Note both teams' cap logos cut into the outfield grass.

* San Francisco Giants: Scottsdale Stadium, 7408 E. Osborn Road, Scottsdale, 11 miles northeast. Light Rail to Veterans/College, then Bus 72. Opened 1992, and the Giants have trained there ever since. Seats 12,000. It is also home to an Arizona Fall League team, and was home to the Phoenix Firebirds of the Pacific Coast League from 1992 until 1997, when the Diamondbacks made Phoenix a major league city.
From 1966 to 1991, the Firebirds, known as the Phoenix Giants through 1985, played at the 8,755-seat Phoenix Municipal Stadium, which still stands. It was Spring home to the Giants in 1964, and the A's from 1984 to 2014. Arizona State University used it as its home baseball field from 1964 to 1973, and have done so again since 2015. 5999 E. Van Buren Street, 7 miles east. Light Rail to Priest/Washington.
To sum up: Going clockwise, starting from due north: Diamondbacks, Rockies and Giants in Scottsdale; Cubs and A's in Mesa; Angels in Tempe; Reds and Indians in Goodyear; White Sox and Dodgers in Glendale; Brewers in Maryvale; Royals and Rangers in Surprise; and Padres and Mariners in Peoria.

Another notable Arizona site for Spring Training was the 9,500-seat Hi Corbett Field, 121 miles to the southeast, in Tucson. It is the granddaddy of Arizona ballparks, opening in 1937, and built in the Spanish Mission style.
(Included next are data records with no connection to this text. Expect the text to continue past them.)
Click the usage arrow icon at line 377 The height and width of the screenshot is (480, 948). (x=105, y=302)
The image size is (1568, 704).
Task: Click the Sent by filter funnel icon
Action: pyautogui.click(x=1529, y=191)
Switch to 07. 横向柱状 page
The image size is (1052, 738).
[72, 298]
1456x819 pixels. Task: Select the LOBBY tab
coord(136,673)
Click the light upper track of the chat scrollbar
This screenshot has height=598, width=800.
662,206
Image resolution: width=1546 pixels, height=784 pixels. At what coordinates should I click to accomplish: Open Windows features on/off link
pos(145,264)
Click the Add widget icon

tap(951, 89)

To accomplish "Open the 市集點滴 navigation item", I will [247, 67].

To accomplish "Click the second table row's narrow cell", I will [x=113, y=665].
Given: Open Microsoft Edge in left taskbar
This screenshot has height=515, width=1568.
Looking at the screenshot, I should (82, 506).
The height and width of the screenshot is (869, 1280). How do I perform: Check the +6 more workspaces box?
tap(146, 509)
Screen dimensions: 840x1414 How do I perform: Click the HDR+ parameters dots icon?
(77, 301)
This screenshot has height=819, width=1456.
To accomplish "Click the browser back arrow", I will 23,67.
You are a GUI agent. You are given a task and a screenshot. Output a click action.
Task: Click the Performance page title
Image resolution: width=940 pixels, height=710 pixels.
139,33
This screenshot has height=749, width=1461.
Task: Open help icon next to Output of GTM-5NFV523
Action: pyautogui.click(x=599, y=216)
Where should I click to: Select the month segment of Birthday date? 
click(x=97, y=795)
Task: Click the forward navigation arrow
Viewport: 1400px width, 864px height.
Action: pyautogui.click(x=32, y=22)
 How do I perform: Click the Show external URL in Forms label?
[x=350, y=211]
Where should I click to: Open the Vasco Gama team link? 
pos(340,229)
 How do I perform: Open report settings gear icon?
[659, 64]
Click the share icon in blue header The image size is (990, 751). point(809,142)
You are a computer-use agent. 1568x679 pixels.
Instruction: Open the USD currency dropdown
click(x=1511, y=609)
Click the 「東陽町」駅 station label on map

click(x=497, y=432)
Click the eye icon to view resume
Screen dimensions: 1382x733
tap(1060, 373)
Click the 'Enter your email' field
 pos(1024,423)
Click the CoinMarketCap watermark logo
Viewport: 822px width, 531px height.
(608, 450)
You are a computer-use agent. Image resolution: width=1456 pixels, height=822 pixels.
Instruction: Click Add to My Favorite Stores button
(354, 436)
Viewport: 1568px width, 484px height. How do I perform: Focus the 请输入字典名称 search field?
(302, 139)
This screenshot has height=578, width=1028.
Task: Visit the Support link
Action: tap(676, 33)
It was the regular-season home for the minor-league Tucson Cowboys 1937-58, and the Pacific Coast League's Tucson Toros from 1969 to 2010, although they were known as the Tucson Sidewinders from 1998 to 2008.
It was Spring home to the Cleveland Indians 1945-92 (as seen in the film Major League), and the Colorado Rockies 1993-2010. The University of Arizona has used it as their home baseball field since 2012. 700 S. Randolph Way.
Pacific Coast League Pennants have been won by the following Arizona teams: The 1958 and 1977 Phoenix Giants, the 1991 and 1993 Tucson Toros, and the 2006 Tucson Sidewinders. Pennants were won in previous leagues by the Tucson Cowboys in 1941 and 1953. And, as we Yankee Fans lament, in 2001, the Arizona Diamondbacks won the 2001 National League Pennant and the World Series.

That still burns me up. But it's a dry heat. Which is as good a place as any to close discussion of Spring Training in Arizona, the Cactus League.